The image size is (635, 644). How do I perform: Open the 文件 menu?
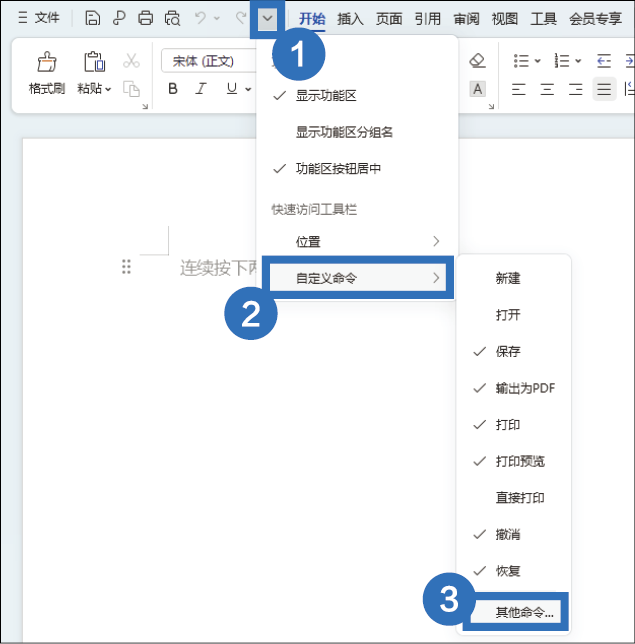40,18
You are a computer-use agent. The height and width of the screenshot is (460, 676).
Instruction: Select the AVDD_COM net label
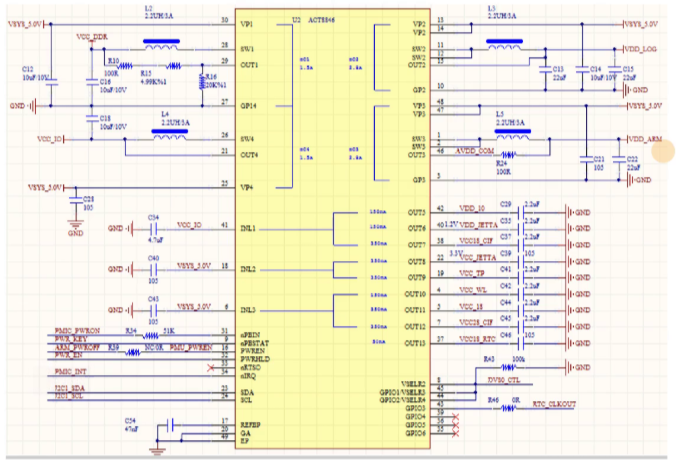tap(473, 150)
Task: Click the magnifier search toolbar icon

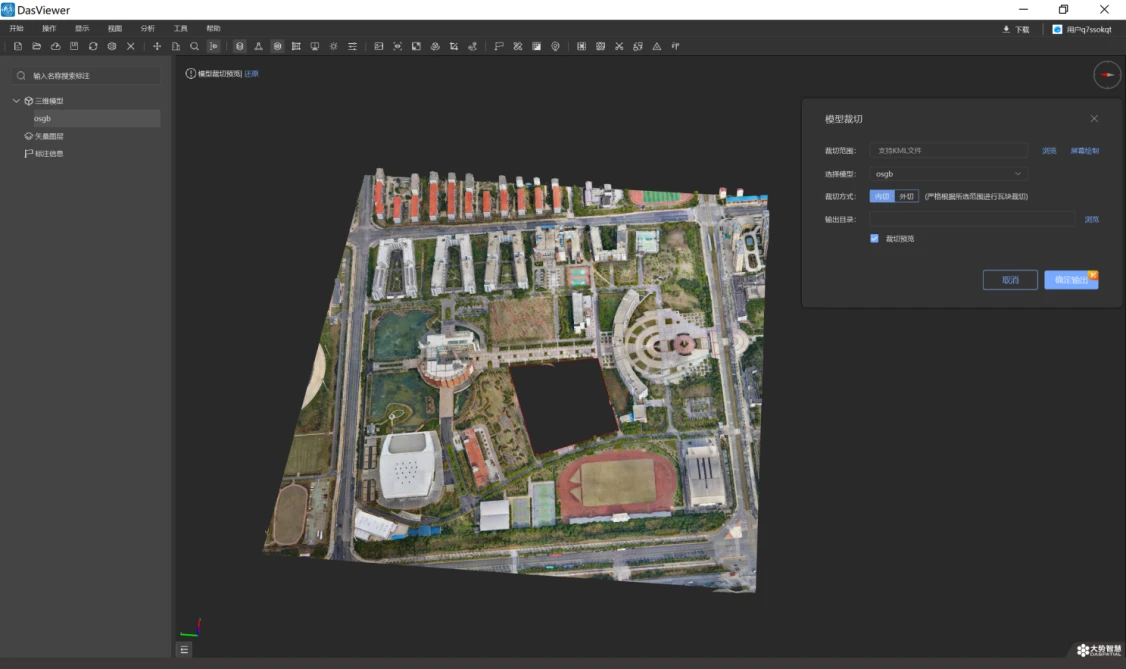Action: click(194, 46)
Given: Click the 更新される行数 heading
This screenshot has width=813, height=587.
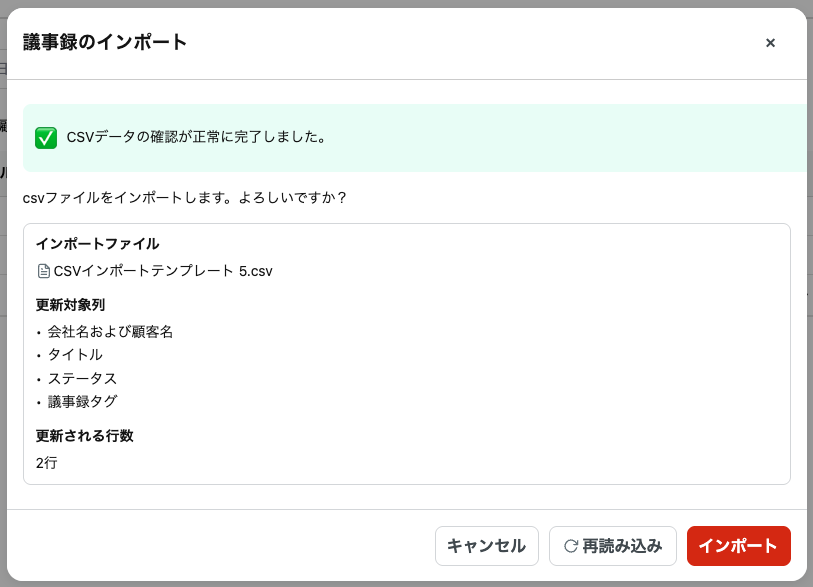Looking at the screenshot, I should pyautogui.click(x=84, y=436).
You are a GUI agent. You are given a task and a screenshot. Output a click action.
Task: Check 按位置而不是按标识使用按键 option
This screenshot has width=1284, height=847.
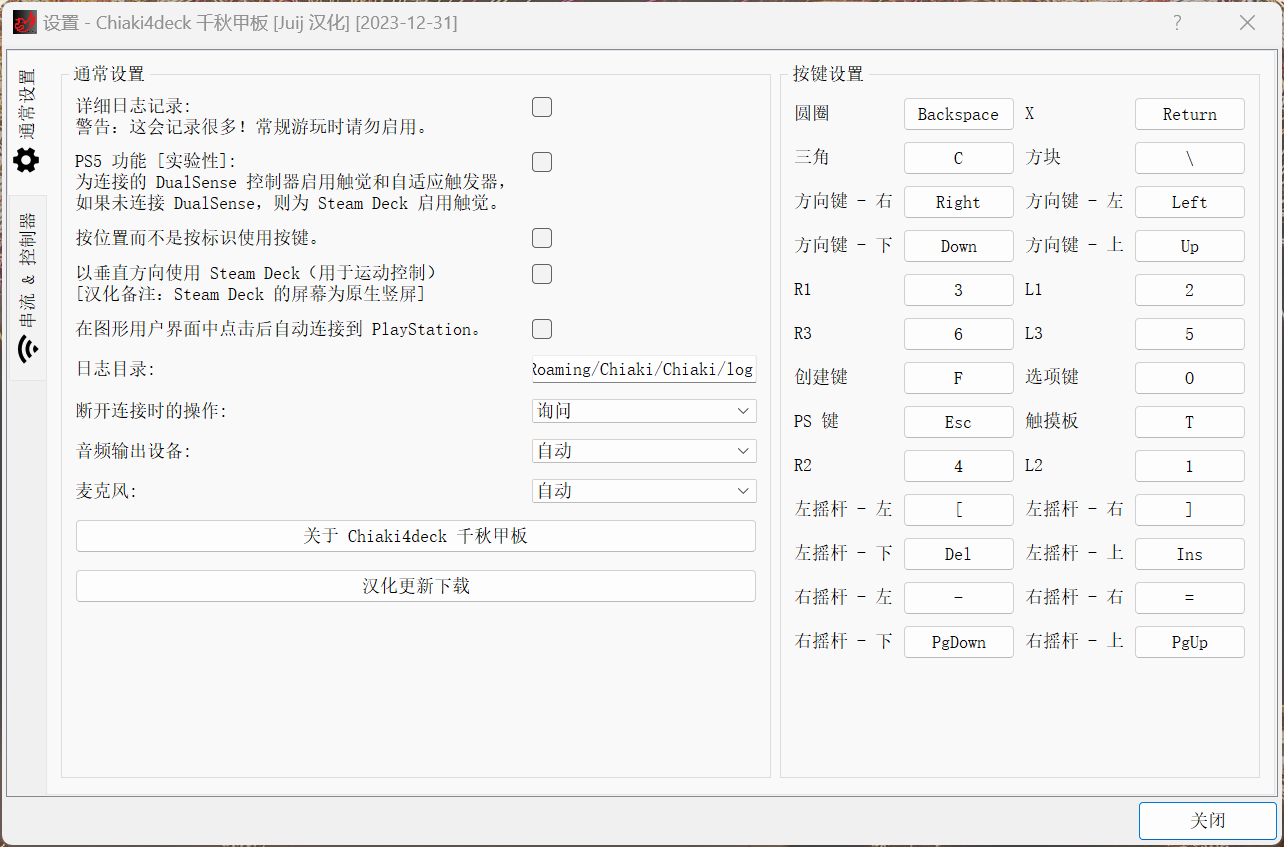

····················

Aim of the exercise: Both the line containing "Given: Click the 更新される行数 heading" and the last line of the records above belong in the exact copy, along with every line between them; pictures do not.

Answer to this task:
Given: Click the 更新される行数 heading
This screenshot has width=813, height=587.
Looking at the screenshot, I should pyautogui.click(x=84, y=436).
You are a GUI agent. You are given a task and a screenshot. Output a click action.
Task: Check 按位置而不是按标识使用按键 option
This screenshot has width=1284, height=847.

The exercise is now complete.